Pour 99,9% des investisseurs, il convient d’éviter comme la poudre cette approche – mais il est important d’en saisir les enjeux et les avantages qu’apporte la vente à découvert à l’échelle du marché.
D’une part, cette technique permet aux investisseurs "longs" (à l’achat uniquement) de se couvrir contre le risque de baisse. Un gérant pourra allouer une toute petite fraction de son portefeuille à des ventes à découvert (d’autres solutions existent également) et ainsi amortir pour ses clients l’effet d’un retournement brutal des marchés.
D’autre part, les vendeurs à découvert dit activistes ont souvent joué un rôle essentiel dans la mise au jour de scandales financiers. Miser contre une entreprise nécessite d’abord de se forger une solide conviction qu’elle est soit simplement survalorisée par le marché, soit qu’elle dissimule de mauvaises pratiques comptables ou carrément des comportements frauduleux. Cela implique un travail d’enquête minutieux avant de faire connaître sa position, en prenant le risque d’être d’abord attaqué par la société incriminée – voire dénoncé par les actionnaires trop naïfs ou même le régulateur.
D'Enron à Wirecard, en passant par les subprimes
Ainsi, dans la plupart des grands scandales financiers des dernières décennies –de l’affaire Enron à la crise des subprimes- ce sont au départ des vendeurs à découvert qui ont tiré la sonnette d’alarme… Souvent sans être pris au sérieux au début. Le cas s’est encore vérifié l’an dernier au sujet du prétendu fleuron allemand de la fintech Wirecard, dont les dirigeants sont aujourd’hui en prison ou recherchés par Interpol.

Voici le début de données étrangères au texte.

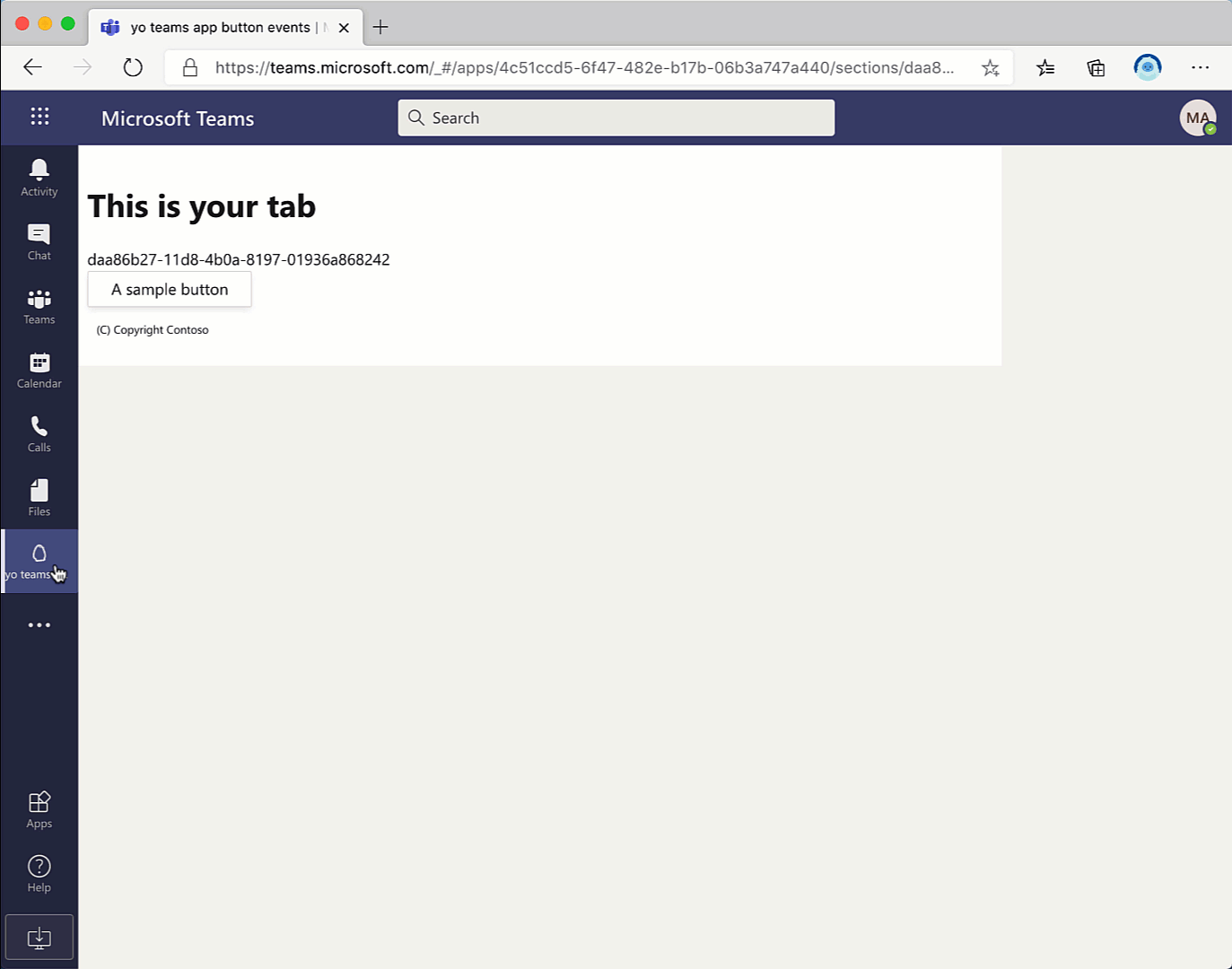Viewport: 1232px width, 969px height.
Task: Add this page to favorites
Action: [x=990, y=67]
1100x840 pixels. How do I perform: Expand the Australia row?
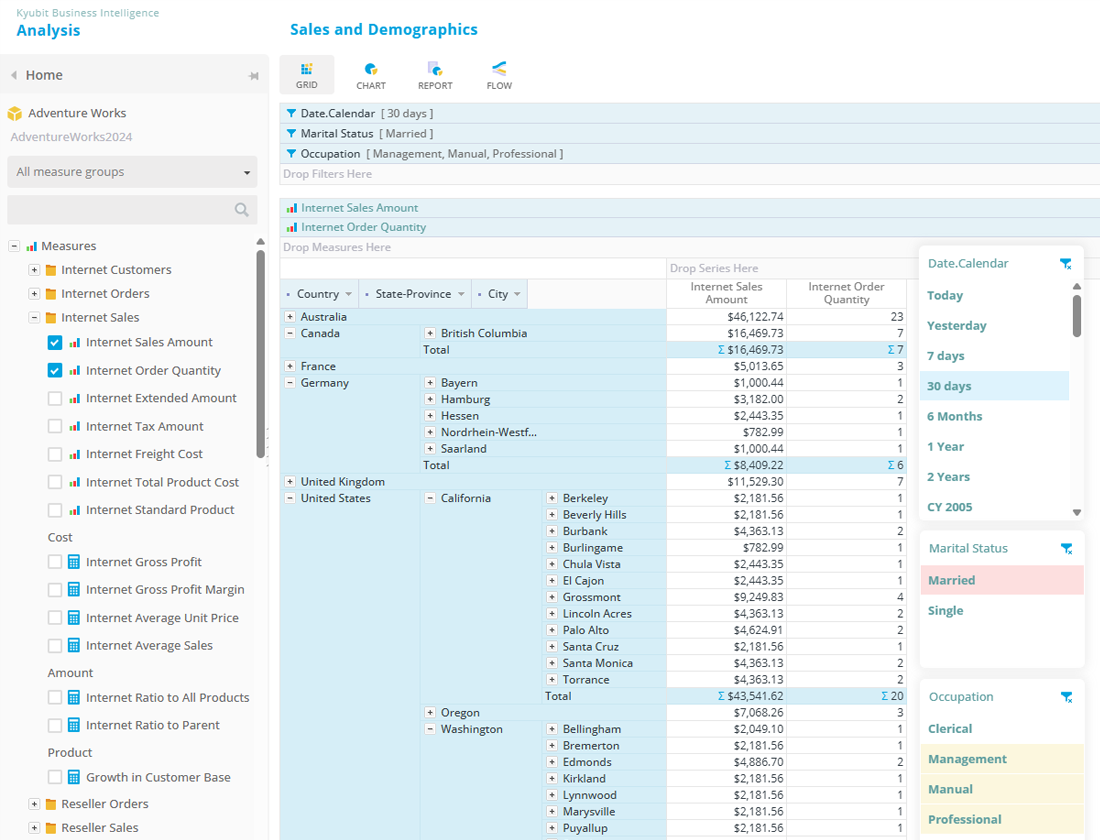tap(290, 317)
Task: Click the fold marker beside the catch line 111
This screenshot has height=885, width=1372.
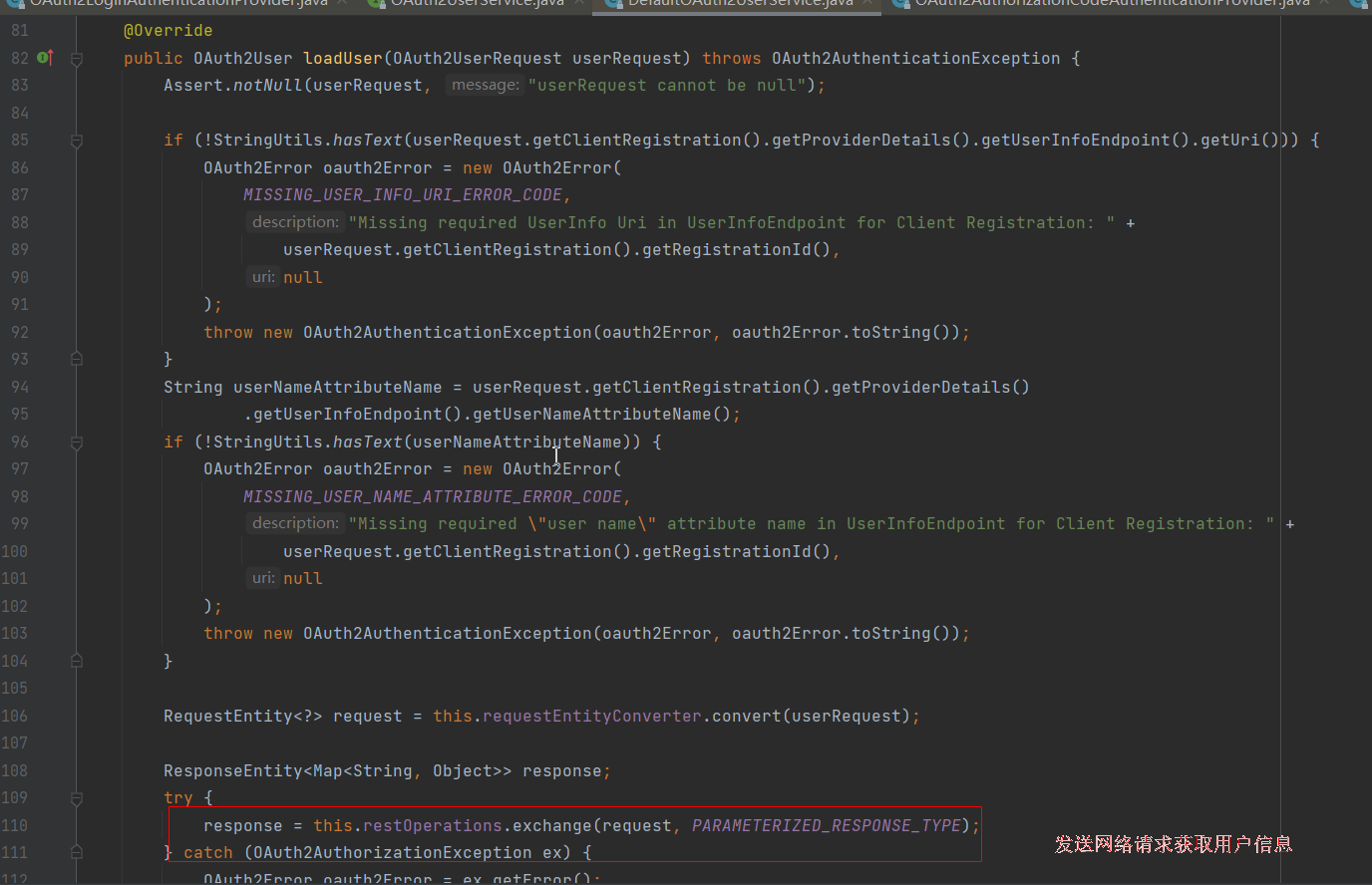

Les grossières incohérences du dossier ont échappé pendant des années au acteurs de la place financière allemande - mention spéciale au superviseur du marché allemand, la Bafin, dont le premier réflexe fut d’essayer de protéger l’entreprise des vendeurs à découvert. Dès 2008 certains investisseurs avaient questionné la comptabilité de l'entreprise mais ce sont eux qui avaient été condamnés, accusés d'avoir tenté de manipuler le cours de différentes sociétés allemandes en vogue à l'époque, dont Wirecard mais aussi Thielert et Conergy (qui ont elles aussi fait faillite).
En 2015, le Financial Times a commencé une série d'articles au long cours - réunis aujourd'hui sous le titre "The House of Wirecard". Dans une enquête aussi édifiante que brillamment narrée- le journal britannique pointait du doigt des incohérences flagrantes dans les comptes. Résultat, le parquet de Munich avait ouvert une enquête préliminaire... à l'encontre du reporter du FT, soupçonné d'être lié à de supposées manipulations du cours de Wirecard. La leçon sera-t-elle retenue?